TASK ITEM>
After locating the line that contains "You are a GUI", give that line and all the rest through the end of the entries again exactly, leaving the pictures out.

[DATA SECTION Boundary: Start]

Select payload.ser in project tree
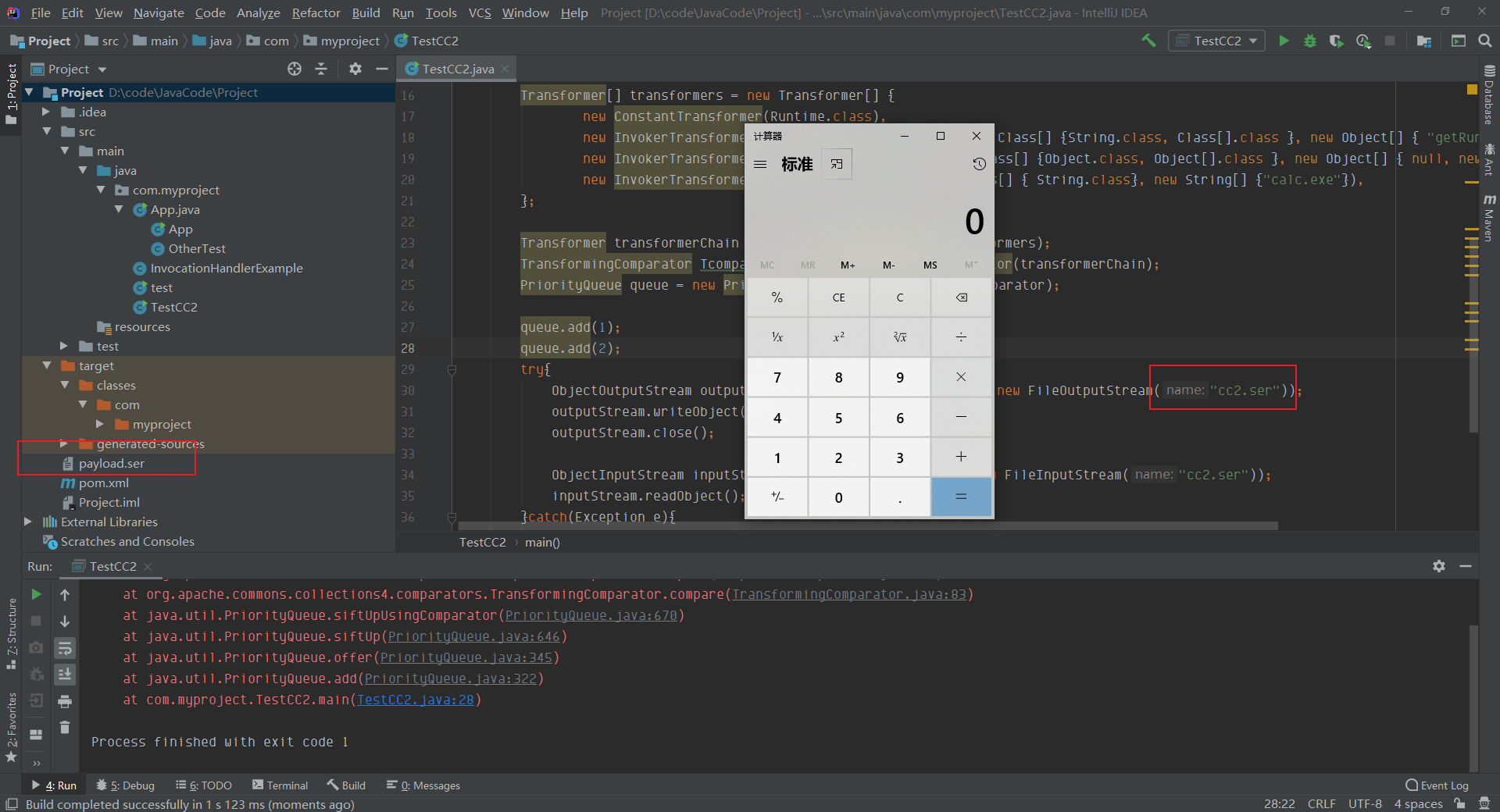This screenshot has height=812, width=1500. click(111, 463)
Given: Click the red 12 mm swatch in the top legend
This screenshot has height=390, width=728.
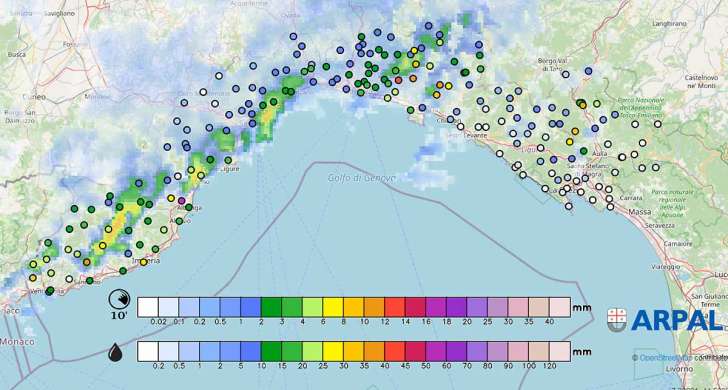Looking at the screenshot, I should coord(395,307).
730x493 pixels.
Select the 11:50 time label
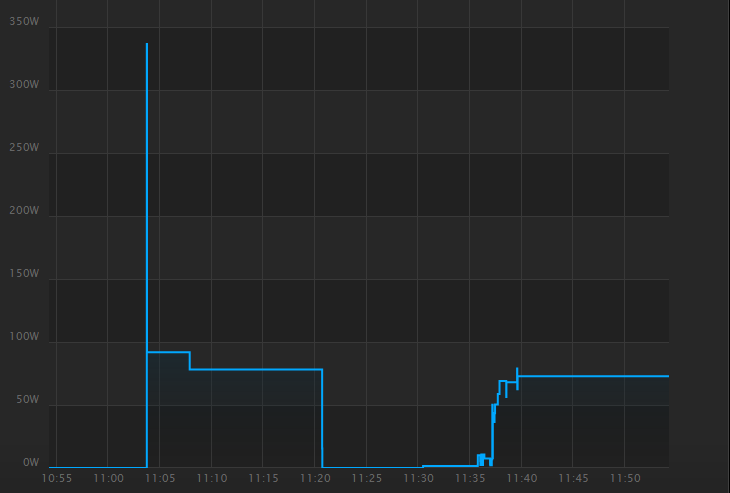(x=625, y=479)
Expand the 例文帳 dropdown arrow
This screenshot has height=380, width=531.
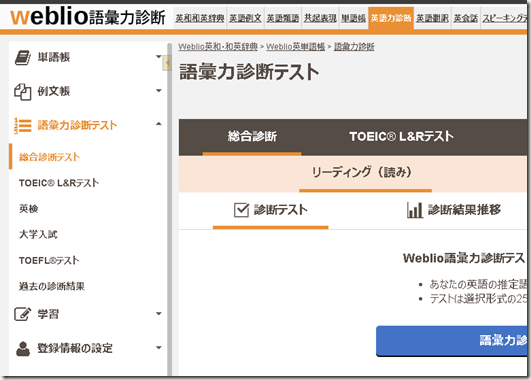pyautogui.click(x=158, y=90)
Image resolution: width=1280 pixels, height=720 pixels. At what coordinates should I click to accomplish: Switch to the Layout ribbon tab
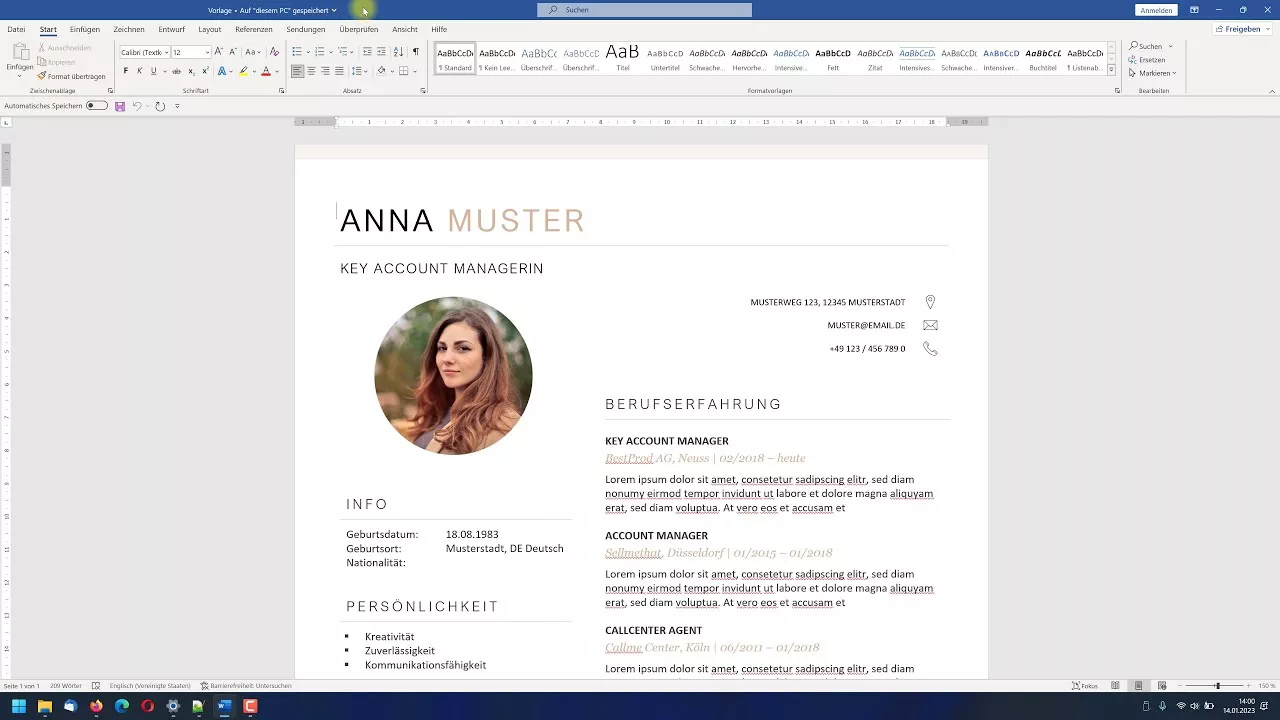(x=209, y=29)
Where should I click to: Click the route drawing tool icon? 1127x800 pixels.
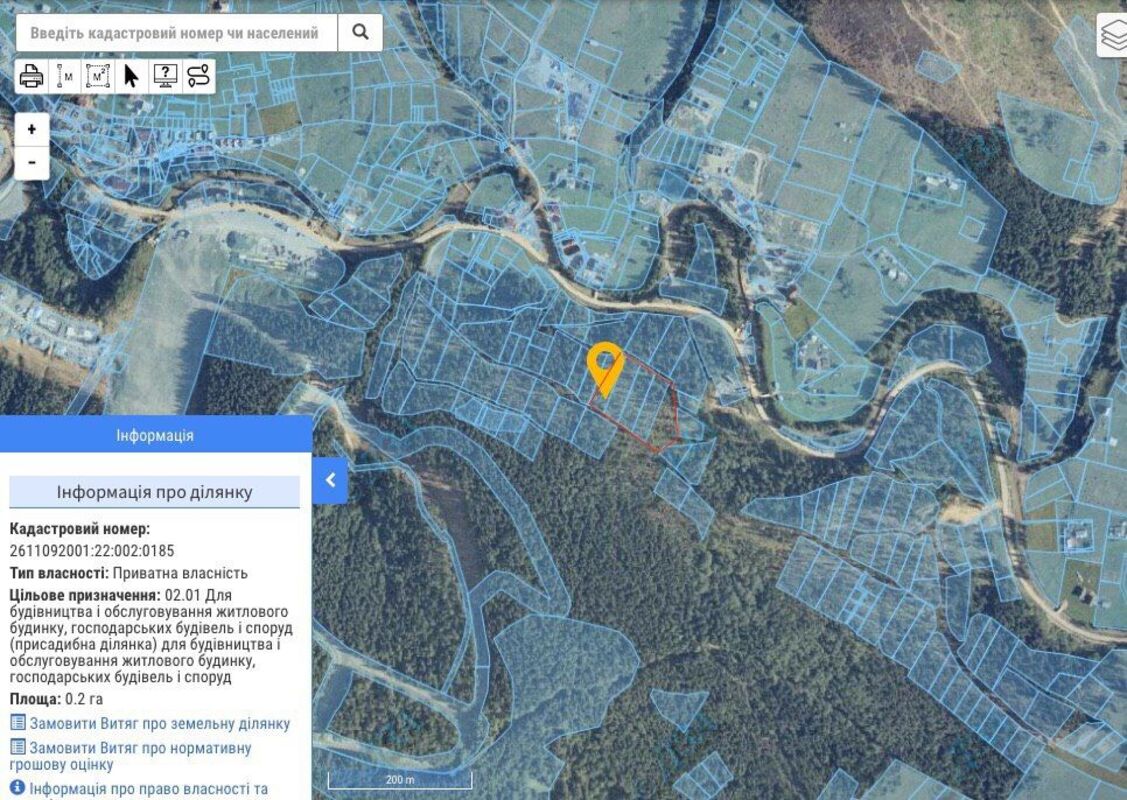[x=199, y=76]
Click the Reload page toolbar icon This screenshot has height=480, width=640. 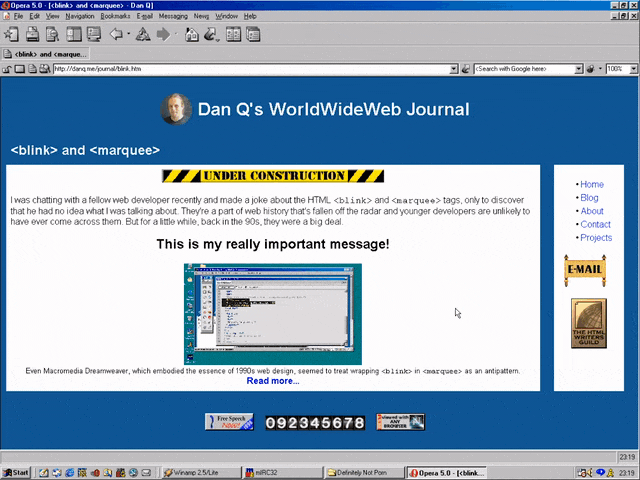tap(143, 35)
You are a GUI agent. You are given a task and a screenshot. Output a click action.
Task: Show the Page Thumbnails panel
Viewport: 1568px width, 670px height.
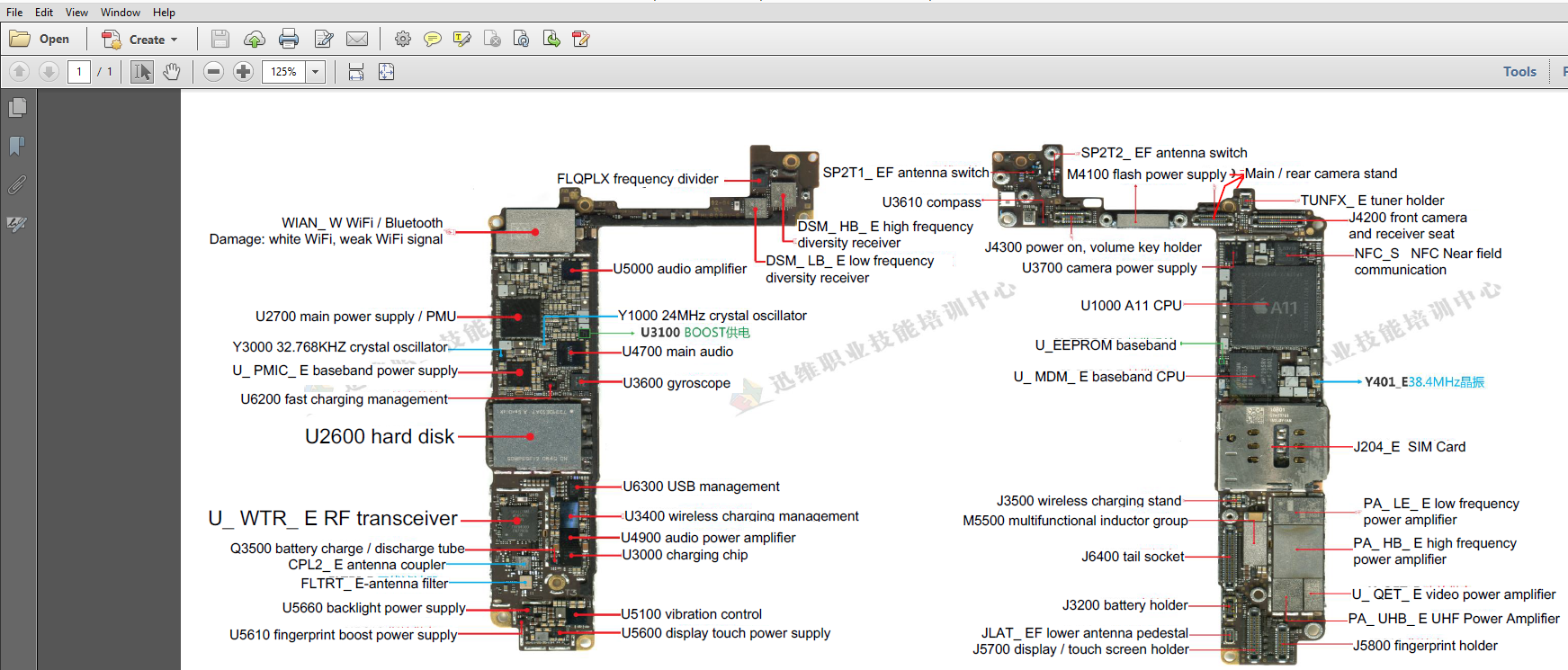[x=17, y=108]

[DATA SECTION Boundary: End]

FINISHED TASK>
You are a GUI agent. You are given a task and a screenshot. Output a click action.
Task: Show the Page Thumbnails panel
Viewport: 1568px width, 670px height.
[x=17, y=108]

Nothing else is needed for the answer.